[Exercise description] Leave the pictures out. Retype exactly the lines below from the one containing "Contact Us (104, 929)" through the one containing "Submit a tool (730, 2325)", and no others.

[Task input]

+ + + + + + +

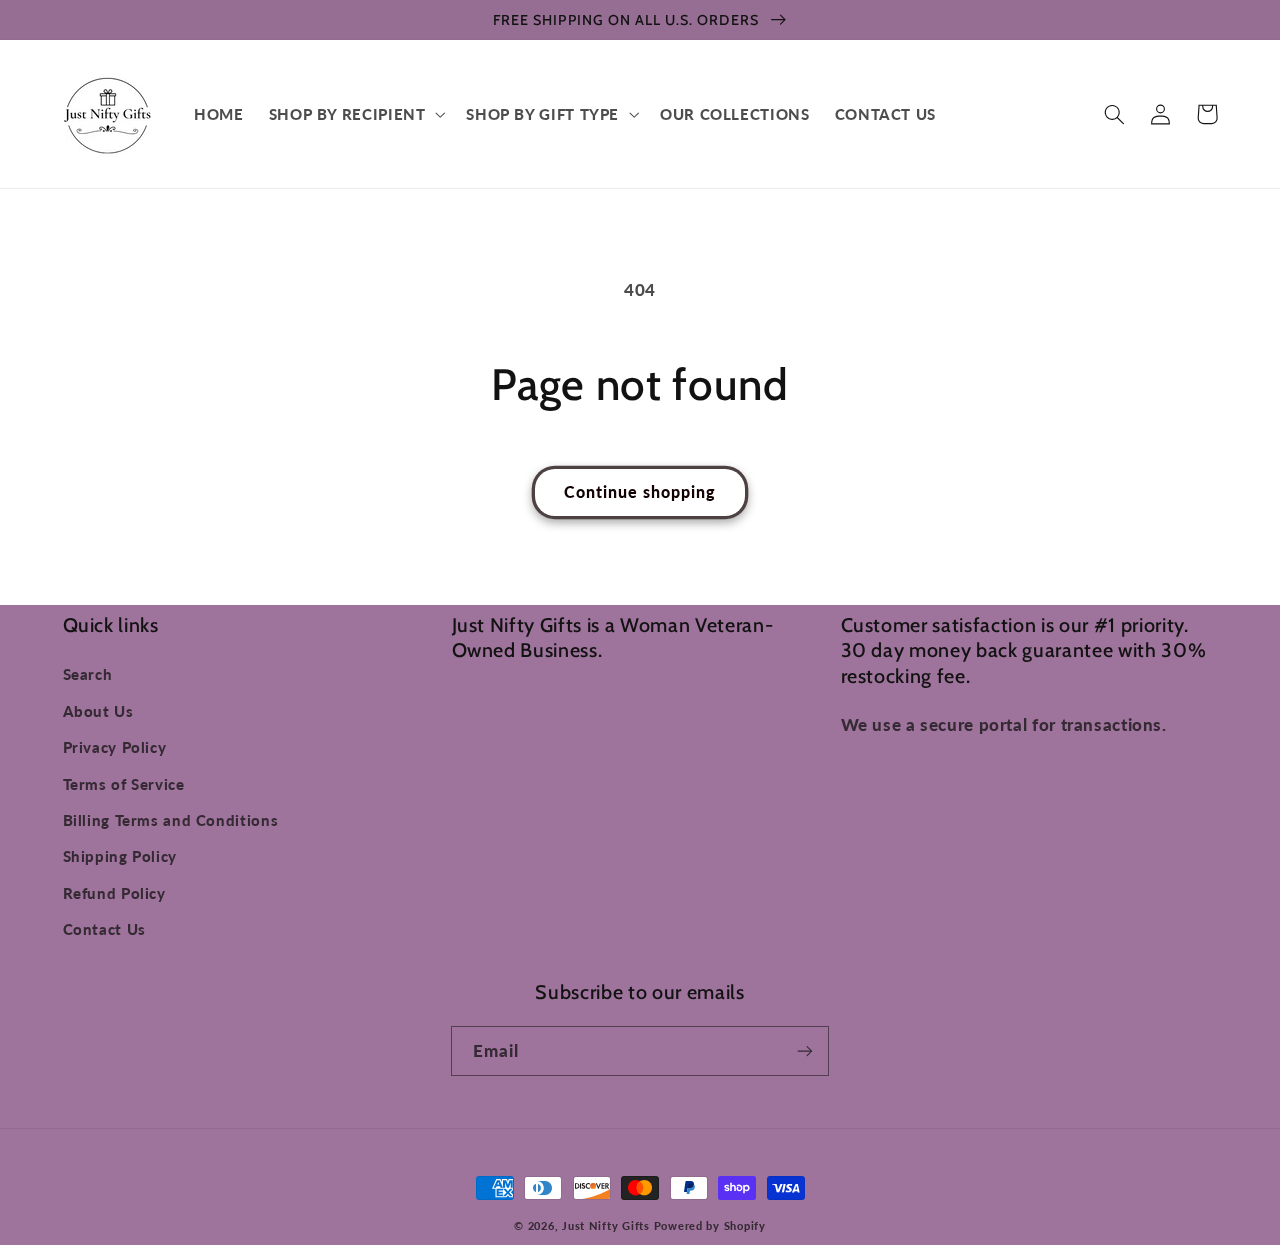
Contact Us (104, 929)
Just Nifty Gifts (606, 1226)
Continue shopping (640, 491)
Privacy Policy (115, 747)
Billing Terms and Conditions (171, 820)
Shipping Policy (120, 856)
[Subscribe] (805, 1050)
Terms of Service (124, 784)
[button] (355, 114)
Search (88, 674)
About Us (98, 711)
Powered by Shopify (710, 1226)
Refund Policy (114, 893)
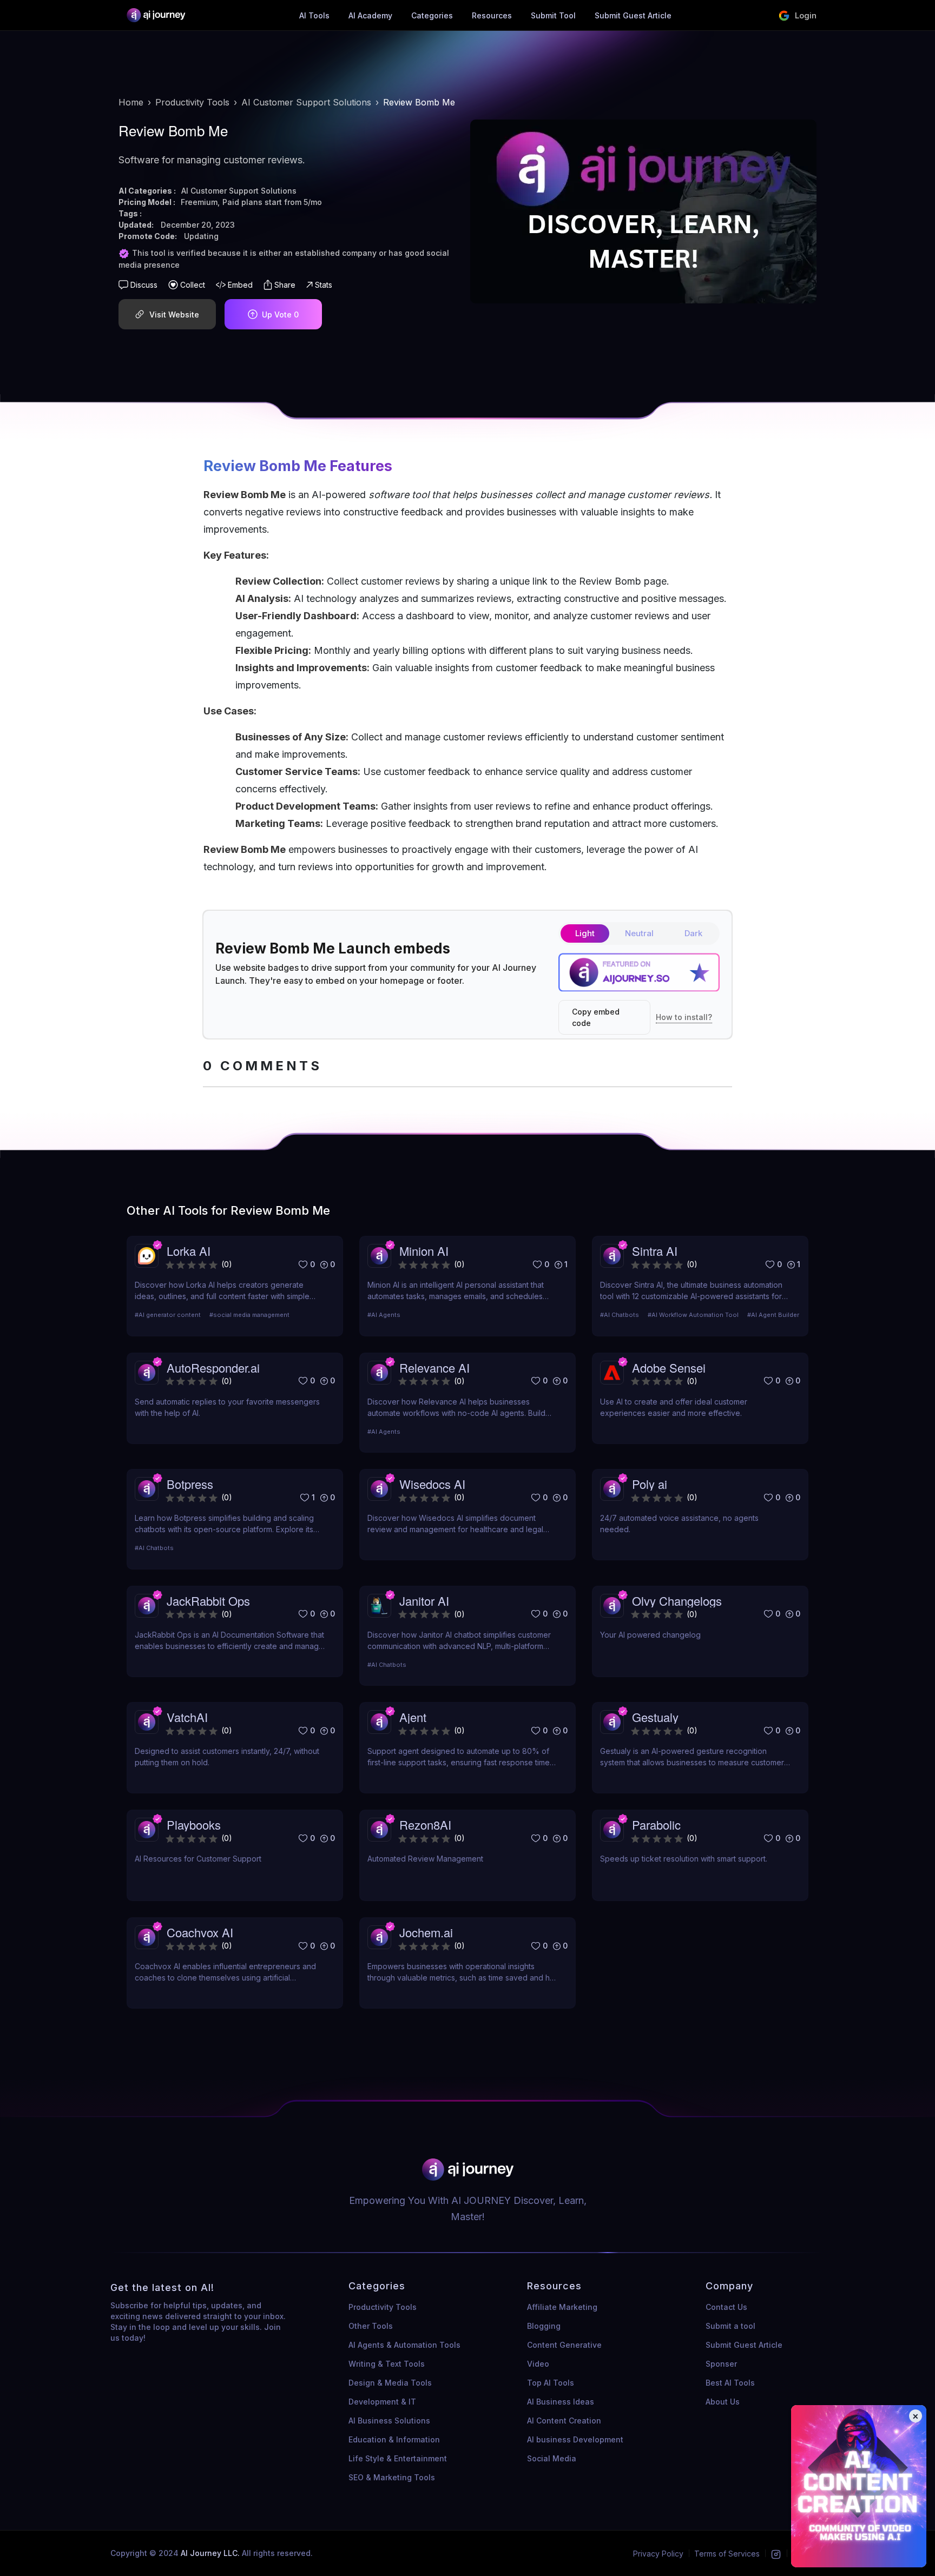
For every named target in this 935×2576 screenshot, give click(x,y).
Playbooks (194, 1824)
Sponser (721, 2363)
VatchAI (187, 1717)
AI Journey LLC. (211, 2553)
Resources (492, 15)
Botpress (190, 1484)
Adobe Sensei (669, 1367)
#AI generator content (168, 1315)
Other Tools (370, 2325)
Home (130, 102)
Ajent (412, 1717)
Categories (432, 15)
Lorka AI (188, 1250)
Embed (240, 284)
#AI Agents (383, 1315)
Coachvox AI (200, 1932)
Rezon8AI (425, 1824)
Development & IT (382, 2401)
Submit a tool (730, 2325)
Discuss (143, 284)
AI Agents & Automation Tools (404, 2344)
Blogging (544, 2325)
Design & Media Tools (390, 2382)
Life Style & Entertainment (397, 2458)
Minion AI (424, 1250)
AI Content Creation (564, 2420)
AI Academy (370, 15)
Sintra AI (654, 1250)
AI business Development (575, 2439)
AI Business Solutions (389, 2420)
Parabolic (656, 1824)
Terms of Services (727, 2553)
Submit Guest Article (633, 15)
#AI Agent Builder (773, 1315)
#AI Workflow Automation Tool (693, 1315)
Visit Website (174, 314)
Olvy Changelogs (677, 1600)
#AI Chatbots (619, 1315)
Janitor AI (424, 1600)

+ + + + + + +

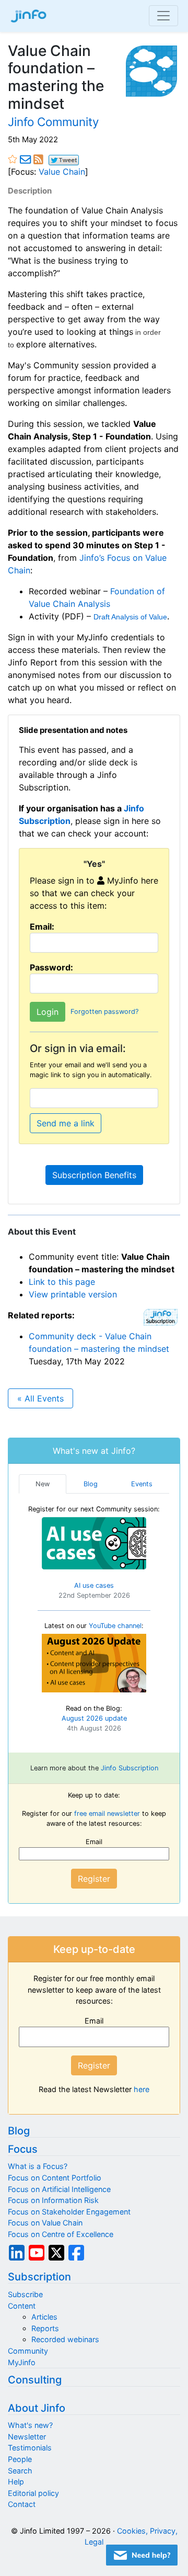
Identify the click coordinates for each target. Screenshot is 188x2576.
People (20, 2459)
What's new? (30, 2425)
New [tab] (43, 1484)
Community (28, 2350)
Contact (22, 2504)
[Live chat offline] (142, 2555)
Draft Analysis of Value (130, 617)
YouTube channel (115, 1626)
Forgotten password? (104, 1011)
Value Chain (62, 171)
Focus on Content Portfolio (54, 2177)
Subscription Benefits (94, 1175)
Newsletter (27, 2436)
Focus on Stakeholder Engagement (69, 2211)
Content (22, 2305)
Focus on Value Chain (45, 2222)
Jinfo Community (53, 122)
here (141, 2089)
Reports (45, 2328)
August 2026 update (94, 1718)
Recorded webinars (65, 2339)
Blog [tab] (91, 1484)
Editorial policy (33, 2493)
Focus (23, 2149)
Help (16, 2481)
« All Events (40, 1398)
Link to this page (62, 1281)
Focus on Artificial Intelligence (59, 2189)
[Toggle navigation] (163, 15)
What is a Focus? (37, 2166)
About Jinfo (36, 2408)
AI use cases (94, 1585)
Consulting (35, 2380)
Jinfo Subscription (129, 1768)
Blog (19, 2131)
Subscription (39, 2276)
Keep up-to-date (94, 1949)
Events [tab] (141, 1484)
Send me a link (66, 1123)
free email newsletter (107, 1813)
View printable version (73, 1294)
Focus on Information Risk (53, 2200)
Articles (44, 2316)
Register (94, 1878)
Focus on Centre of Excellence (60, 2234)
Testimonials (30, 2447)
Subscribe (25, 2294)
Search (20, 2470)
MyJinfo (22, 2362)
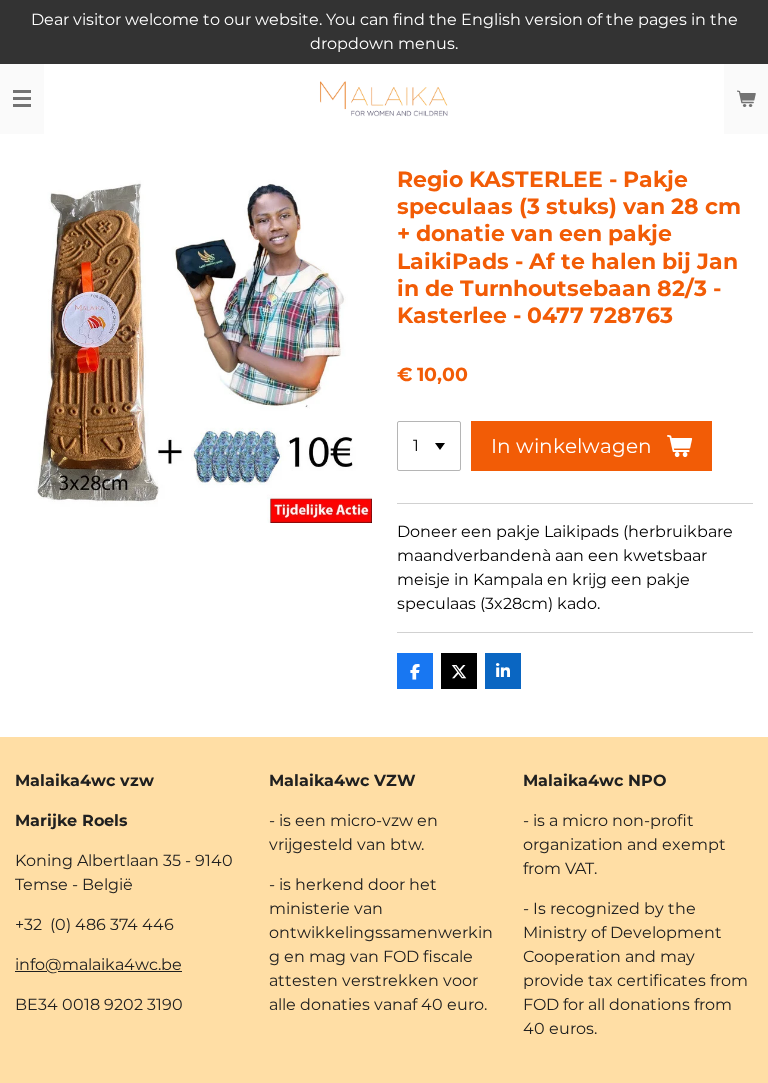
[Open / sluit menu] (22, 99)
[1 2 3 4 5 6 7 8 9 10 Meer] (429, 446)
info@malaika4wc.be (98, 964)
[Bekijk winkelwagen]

+ + + + + + +

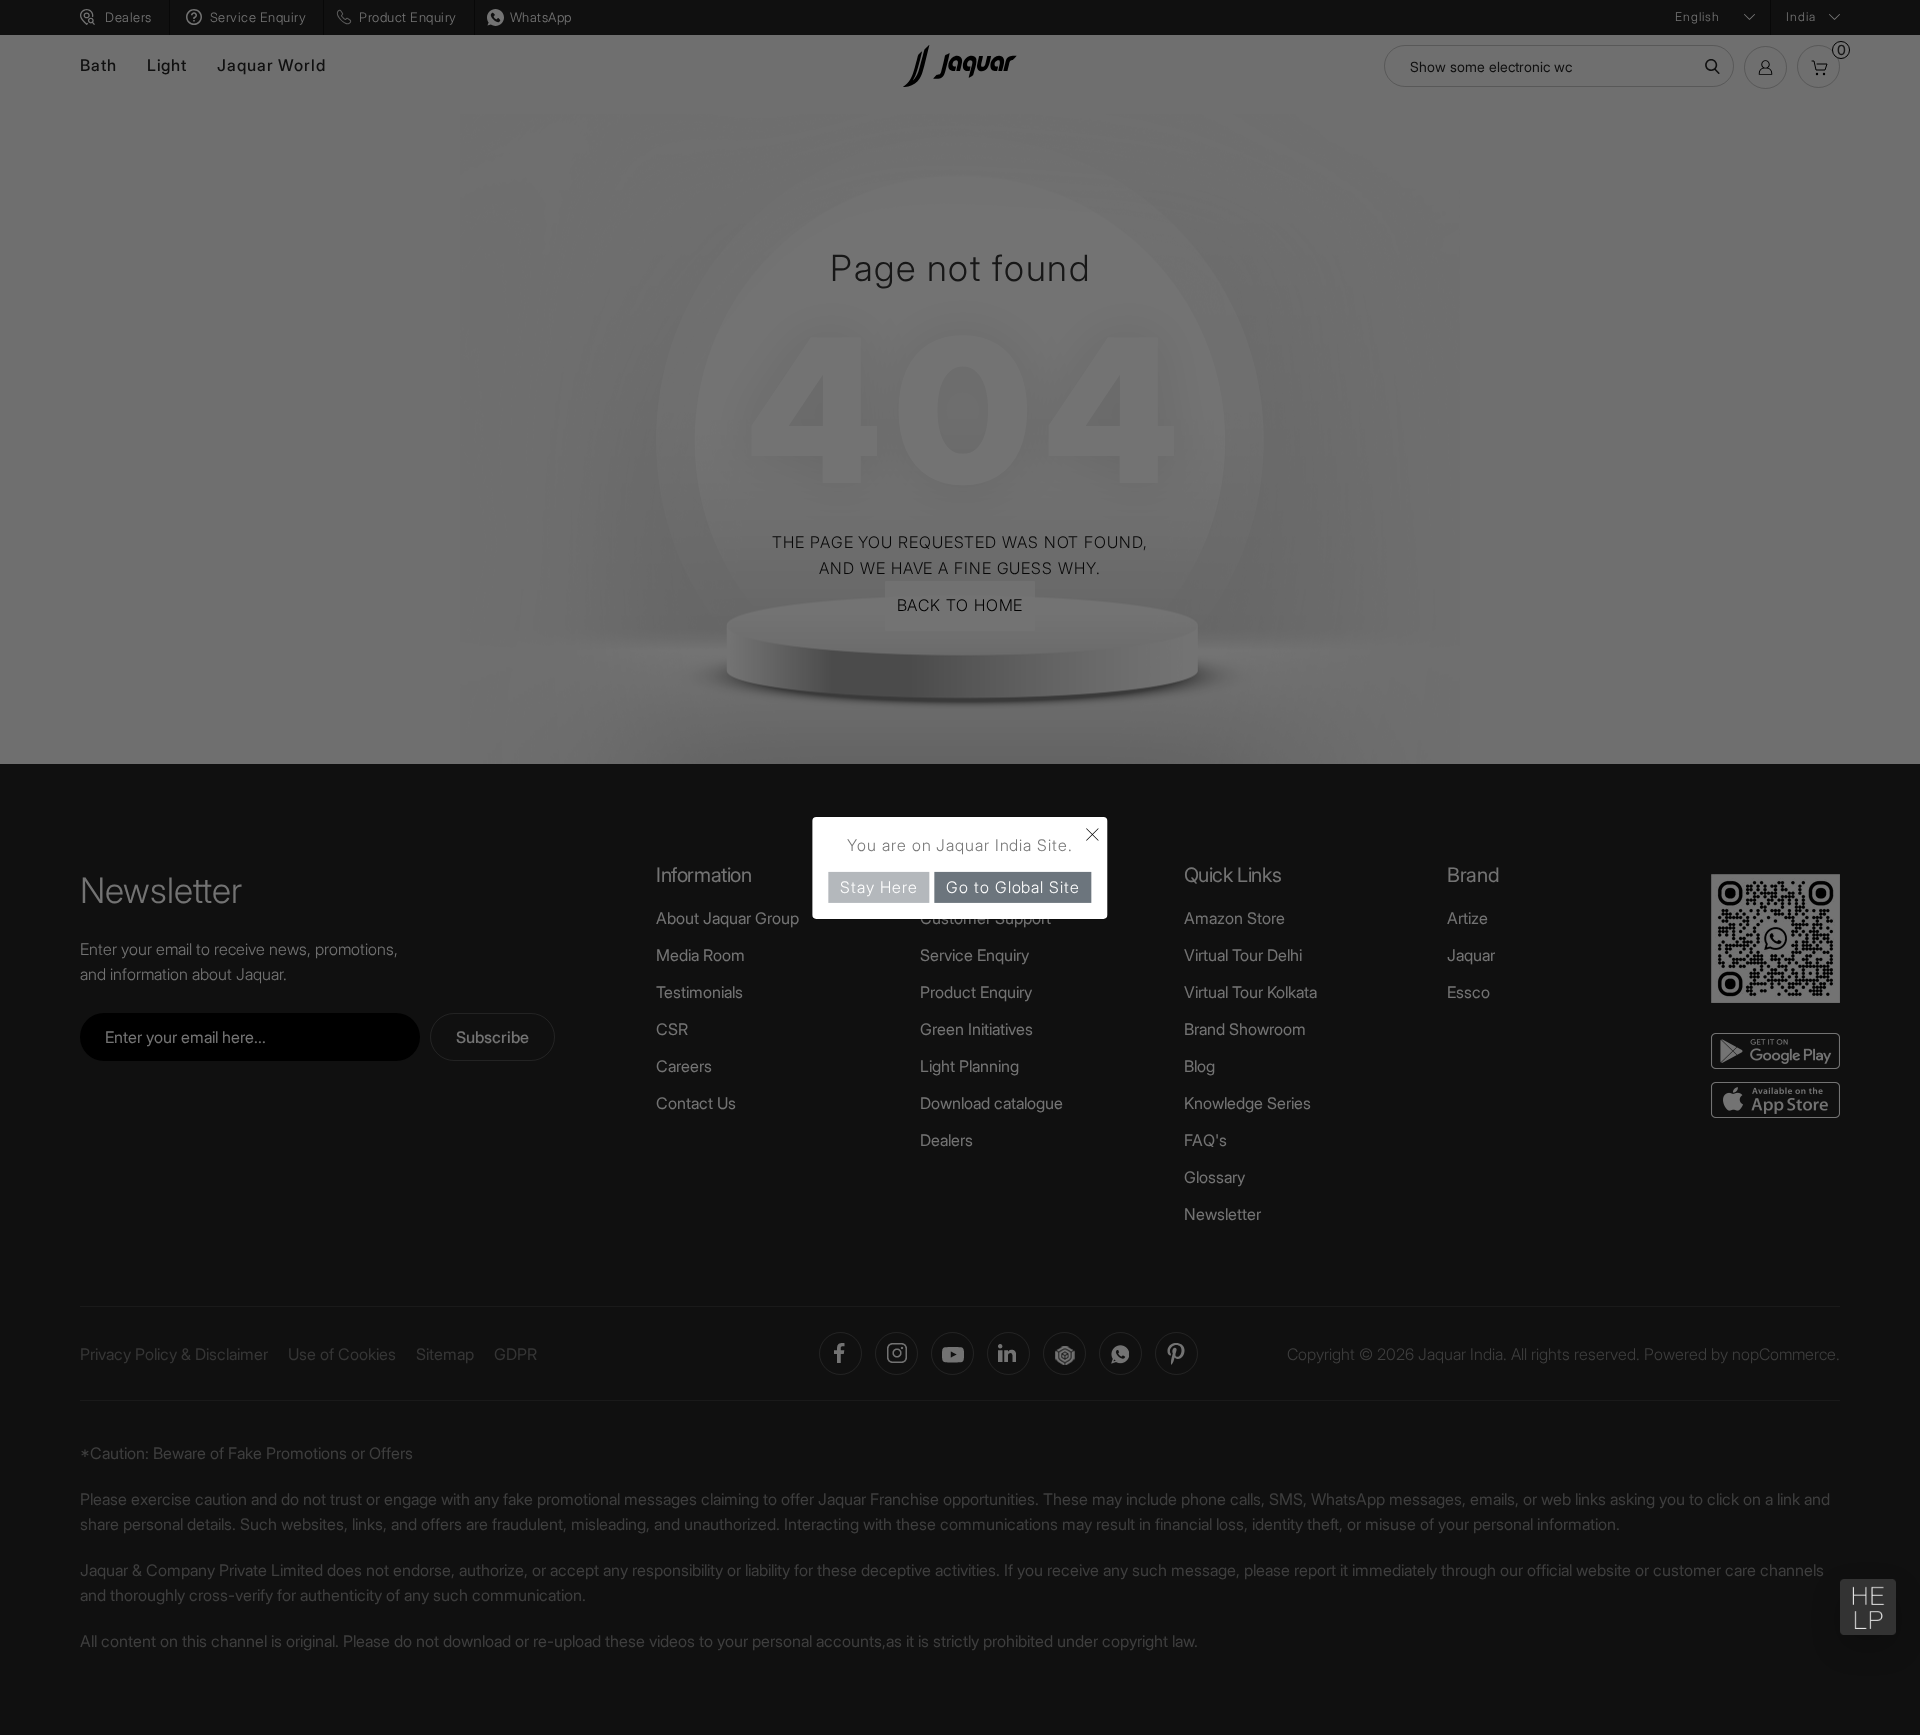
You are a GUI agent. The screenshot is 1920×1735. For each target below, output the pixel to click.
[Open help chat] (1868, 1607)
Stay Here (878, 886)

+ + + + + + +

[Written answer]
Contact Us (104, 929)
Just Nifty Gifts (606, 1226)
Continue shopping (640, 491)
Privacy Policy (115, 747)
Billing Terms and Conditions (171, 820)
Shipping Policy (120, 856)
[Subscribe] (805, 1050)
Terms of Service (124, 784)
[button] (355, 114)
Search (88, 674)
About Us (98, 711)
Powered by Shopify (710, 1226)
Refund Policy (114, 893)
For every named target in this 935×2576 screenshot, give click(x,y).
Playbooks (194, 1824)
Sponser (721, 2363)
VatchAI (187, 1717)
AI Journey LLC. (211, 2553)
Resources (492, 15)
Botpress (190, 1484)
Adobe Sensei (669, 1367)
#AI generator content (168, 1315)
Other Tools (370, 2325)
Home (130, 102)
Ajent (412, 1717)
Categories (432, 15)
Lorka AI (188, 1250)
Embed (240, 284)
#AI Agents (383, 1315)
Coachvox AI (200, 1932)
Rezon8AI (425, 1824)
Development & IT (382, 2401)
Submit a tool (730, 2325)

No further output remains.